### DATA IN THIS EXERCISE
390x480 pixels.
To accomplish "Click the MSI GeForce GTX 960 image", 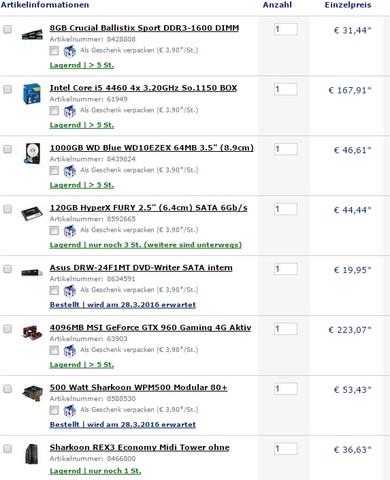I will pyautogui.click(x=32, y=332).
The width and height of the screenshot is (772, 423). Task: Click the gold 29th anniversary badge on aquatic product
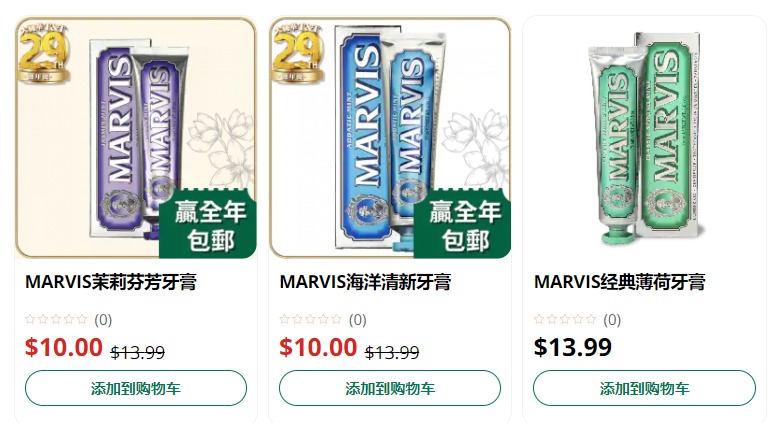[x=298, y=53]
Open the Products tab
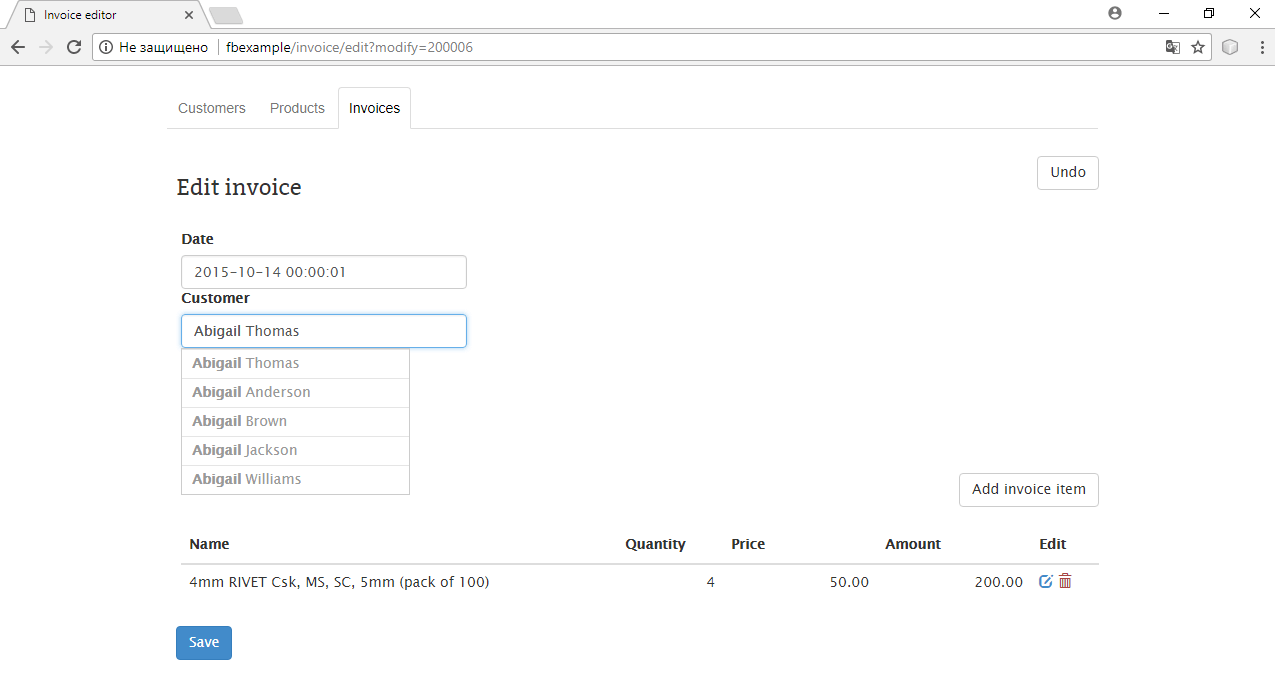1275x699 pixels. coord(297,108)
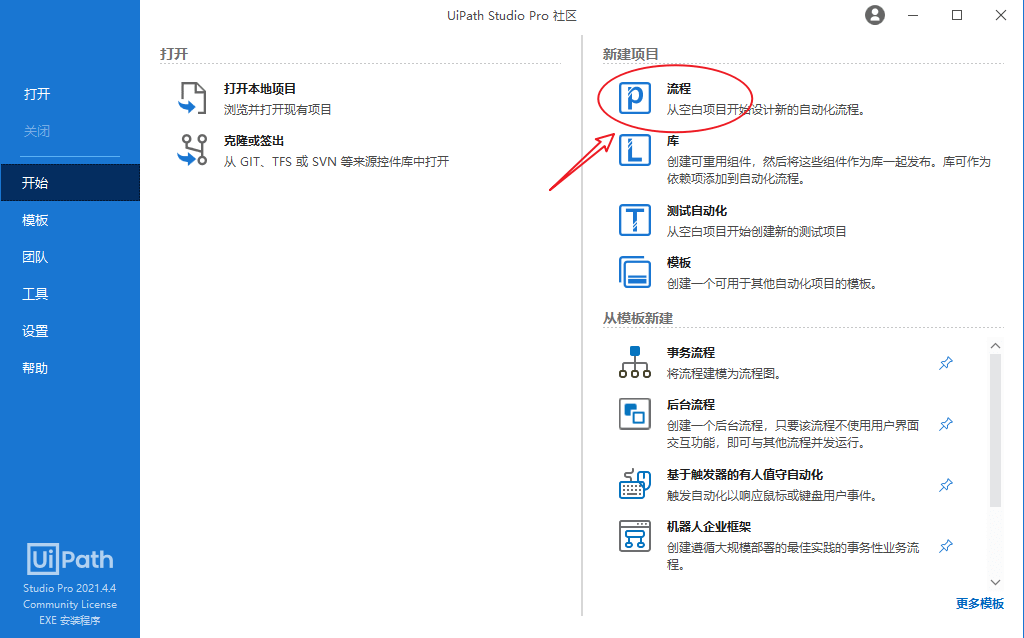Pin the 事务流程 template
Image resolution: width=1024 pixels, height=638 pixels.
(946, 363)
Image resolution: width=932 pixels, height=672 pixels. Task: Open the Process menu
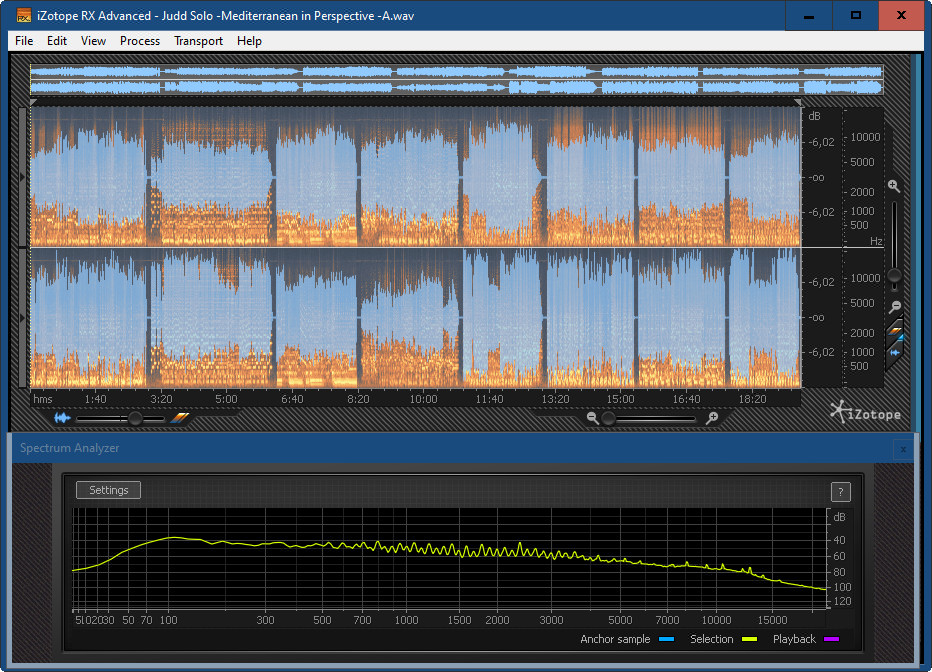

### WRITTEN PROBLEM
Return every line of the records above that contains the string "width". Case counts.

### FULL SOLUTION
The width and height of the screenshot is (772, 423). Task: Click the gold 29th anniversary badge on aquatic product
Image resolution: width=1024 pixels, height=638 pixels.
Image resolution: width=932 pixels, height=672 pixels. Task: Open the Process menu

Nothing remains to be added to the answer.